How to Change Your Password in Gmail (Step-by-Step Guide)
Changing your Gmail password is one of those tasks that sounds straightforward — and mostly it is — but the exact steps depend on how your account is set up, which device you're using, and whether you're managing a personal Google account or one tied to a workplace or school. Here's what you need to know.
Why Your Gmail Password Is Actually a Google Account Password
The first thing to understand: Gmail doesn't have its own separate password. When you change your Gmail password, you're changing the password for your entire Google Account — which covers Gmail, Google Drive, Google Photos, YouTube, and every other Google service you're signed into.
This matters because the change is account-wide. Once updated, you'll be signed out of Google on most devices and apps, and you'll need to sign back in with the new password everywhere.
How to Change Your Gmail Password on Desktop 🖥️
This is the most common path for most users.
- Open your browser and go to myaccount.google.com
- Sign in if prompted
- Click Security in the left-hand navigation panel
- Under the "How you sign in to Google" section, select Password
- You may be asked to verify your identity — enter your current password or use another verification method
- Enter your new password and confirm it
- Click Change Password
Google will display a confirmation, and in most cases, you'll be automatically signed out of other active sessions.
Doing This Directly Inside Gmail
You can also access the same settings from within Gmail itself:
- Click your profile picture (top-right corner)

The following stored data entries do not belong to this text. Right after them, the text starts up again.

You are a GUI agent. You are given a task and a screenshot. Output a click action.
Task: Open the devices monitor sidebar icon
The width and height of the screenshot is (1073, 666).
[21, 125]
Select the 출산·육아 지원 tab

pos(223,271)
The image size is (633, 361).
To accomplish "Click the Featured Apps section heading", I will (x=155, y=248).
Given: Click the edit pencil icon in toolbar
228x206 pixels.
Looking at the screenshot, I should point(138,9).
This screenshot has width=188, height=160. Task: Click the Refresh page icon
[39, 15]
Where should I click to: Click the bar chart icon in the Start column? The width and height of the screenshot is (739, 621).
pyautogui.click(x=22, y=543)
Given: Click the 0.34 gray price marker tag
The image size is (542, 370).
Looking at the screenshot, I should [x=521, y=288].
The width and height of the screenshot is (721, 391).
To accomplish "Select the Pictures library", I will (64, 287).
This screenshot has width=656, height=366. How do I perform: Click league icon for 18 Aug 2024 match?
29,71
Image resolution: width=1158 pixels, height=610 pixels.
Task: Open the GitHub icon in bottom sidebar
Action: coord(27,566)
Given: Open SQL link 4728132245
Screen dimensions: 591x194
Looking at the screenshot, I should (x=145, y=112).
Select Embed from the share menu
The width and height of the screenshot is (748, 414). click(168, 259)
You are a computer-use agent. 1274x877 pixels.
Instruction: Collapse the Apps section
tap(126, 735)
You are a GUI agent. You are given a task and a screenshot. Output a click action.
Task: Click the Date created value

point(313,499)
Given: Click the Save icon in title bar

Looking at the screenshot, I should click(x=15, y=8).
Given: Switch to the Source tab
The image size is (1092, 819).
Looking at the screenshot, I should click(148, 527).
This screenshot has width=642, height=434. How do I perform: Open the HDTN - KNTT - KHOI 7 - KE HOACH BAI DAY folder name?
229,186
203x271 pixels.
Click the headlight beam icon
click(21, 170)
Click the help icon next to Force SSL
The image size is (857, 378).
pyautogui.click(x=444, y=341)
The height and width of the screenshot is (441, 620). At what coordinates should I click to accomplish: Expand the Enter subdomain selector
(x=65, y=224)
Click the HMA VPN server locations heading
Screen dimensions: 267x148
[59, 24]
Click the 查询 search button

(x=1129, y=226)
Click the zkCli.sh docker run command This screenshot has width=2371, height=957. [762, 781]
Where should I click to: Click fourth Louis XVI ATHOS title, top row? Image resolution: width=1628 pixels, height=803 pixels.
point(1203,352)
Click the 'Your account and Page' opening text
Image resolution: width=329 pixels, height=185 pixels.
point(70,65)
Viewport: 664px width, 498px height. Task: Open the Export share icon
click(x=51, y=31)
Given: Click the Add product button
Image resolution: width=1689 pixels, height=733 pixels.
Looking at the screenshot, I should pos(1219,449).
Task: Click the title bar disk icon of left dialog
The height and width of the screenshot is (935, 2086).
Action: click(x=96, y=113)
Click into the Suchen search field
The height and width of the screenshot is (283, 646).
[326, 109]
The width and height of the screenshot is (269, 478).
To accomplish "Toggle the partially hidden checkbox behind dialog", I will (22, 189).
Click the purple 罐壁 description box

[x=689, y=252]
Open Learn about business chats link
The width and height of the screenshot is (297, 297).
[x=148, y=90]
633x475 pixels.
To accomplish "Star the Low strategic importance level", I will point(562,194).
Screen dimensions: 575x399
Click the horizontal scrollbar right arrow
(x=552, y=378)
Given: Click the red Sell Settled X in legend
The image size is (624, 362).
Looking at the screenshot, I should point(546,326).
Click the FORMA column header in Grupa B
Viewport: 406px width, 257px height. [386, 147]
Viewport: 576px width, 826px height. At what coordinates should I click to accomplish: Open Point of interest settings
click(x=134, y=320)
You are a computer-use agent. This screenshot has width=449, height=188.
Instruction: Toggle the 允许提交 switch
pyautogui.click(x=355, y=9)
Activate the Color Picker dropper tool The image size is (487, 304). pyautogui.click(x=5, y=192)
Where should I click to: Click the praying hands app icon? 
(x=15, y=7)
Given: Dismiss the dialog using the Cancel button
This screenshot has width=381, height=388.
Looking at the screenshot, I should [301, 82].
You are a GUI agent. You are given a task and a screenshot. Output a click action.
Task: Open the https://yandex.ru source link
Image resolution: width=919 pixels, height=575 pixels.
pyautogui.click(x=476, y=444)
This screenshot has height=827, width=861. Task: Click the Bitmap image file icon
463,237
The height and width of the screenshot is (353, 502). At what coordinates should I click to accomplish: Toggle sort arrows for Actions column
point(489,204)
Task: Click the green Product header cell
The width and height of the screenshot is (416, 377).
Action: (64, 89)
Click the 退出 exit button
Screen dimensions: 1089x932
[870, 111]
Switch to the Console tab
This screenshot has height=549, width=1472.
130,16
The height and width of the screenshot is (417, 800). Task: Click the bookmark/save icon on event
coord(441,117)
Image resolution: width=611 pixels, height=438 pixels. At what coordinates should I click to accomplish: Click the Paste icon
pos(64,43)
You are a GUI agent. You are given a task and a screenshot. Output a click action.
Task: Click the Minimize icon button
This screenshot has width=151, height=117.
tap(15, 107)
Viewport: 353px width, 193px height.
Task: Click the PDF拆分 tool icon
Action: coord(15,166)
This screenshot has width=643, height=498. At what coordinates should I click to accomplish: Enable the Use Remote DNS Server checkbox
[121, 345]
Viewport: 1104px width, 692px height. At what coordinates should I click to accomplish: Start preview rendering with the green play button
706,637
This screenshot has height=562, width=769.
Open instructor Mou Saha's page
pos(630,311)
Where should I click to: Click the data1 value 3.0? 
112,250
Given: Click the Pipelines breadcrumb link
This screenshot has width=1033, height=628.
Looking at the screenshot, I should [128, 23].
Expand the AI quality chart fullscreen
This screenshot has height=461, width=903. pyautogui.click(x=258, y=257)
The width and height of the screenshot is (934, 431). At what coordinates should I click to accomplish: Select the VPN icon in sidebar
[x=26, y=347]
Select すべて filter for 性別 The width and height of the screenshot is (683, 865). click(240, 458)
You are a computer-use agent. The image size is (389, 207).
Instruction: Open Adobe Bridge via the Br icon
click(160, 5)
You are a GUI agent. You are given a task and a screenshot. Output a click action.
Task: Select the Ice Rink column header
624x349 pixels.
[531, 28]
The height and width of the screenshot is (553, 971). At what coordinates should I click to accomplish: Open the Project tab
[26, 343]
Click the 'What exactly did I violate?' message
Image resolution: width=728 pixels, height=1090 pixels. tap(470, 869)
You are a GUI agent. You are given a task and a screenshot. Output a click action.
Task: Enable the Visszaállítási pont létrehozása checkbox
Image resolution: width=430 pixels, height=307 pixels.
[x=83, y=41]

- Select Manage your Google Account
- Navigate to the Security tab
- Follow the same steps from the Password option above
Both paths lead to the same place.
How to Change Your Gmail Password on Mobile 📱
The steps vary slightly depending on whether you're on Android or iOS.
On Android
- Open the Settings app
- Tap Google → select your account
- Tap Manage your Google Account
- Go to the Security tab
- Tap Password under "How you sign in to Google"
- Follow the prompts to verify and set a new password
On iPhone or iPad
- Open the Gmail app
- Tap your profile picture (top-right)
- Tap Manage your Google Account
- Select the Security tab
- Tap Password and proceed with verification
On iOS, Google doesn't have the same level of OS-level integration as Android, so you'll always change the password through the Google Account interface rather than system settings.
What If You're Locked Out or Forgot Your Password?
If you can't sign in because you've forgotten your current password, the recovery process is different from a standard password change.
- Go to accounts.google.com/signin/recovery
- Google will walk you through identity verification using a recovery email, recovery phone number, or backup codes if you've set those up previously
- If none of those are available, the process gets harder — Google uses additional signals like your last known password, device history, and location to confirm identity
This is why setting up recovery options in advance matters more than most people realize. Recovery options set when the account is healthy are far more useful than trying to establish them after you're locked out.
Variables That Affect How This Works for You
Not every Gmail password change goes identically. Several factors change the experience:
| Variable | How It Affects the Process |
|---|---|
| Account type | Personal Google accounts follow the steps above. Google Workspace accounts (work/school) may require password changes through an admin portal — you might not have permission to change it yourself |
| 2-Step Verification | If enabled, you'll need to pass a second verification step before changing the password |
| Passkeys enabled | Newer Google accounts may use passkeys as the primary sign-in method, which changes how password settings appear |
| Third-party sign-in | If you originally signed up via a third-party service and linked it to Google, the underlying password setup may differ |
| Device sync | After changing, apps and devices using your Google account (Gmail app, Android auto-sync, Outlook configured with Gmail, etc.) will need to re-authenticate |
After You Change Your Password
A few things to expect and handle:
- Re-sign in on all devices — phones, tablets, browsers, and email clients will prompt you to enter the new password
- Update any saved passwords in your browser's password manager or a third-party manager like 1Password or Bitwarden
- Check app passwords — if you use apps that access Gmail via IMAP/SMTP with a manually entered password (older email clients, for example), those will stop working until updated
- Review active sessions — in Google Account Security, you can see which devices are signed in and remotely sign out any you don't recognize
What Makes a Strong Google Account Password
Google enforces a minimum of 8 characters, but security best practices suggest considerably more. A strong password typically:
- Uses 12–16+ characters
- Mixes uppercase, lowercase, numbers, and symbols
- Avoids dictionary words, names, or predictable patterns
- Isn't reused from another account
Google also supports passkeys — a newer, phishing-resistant sign-in method that replaces passwords with device-based authentication. Whether that's worth exploring depends on your device compatibility and comfort with newer authentication methods.
The process of changing a Gmail password is technically simple, but the downstream effects — on connected apps, signed-in devices, and linked services — vary depending on how deeply your Google account is woven into your digital setup.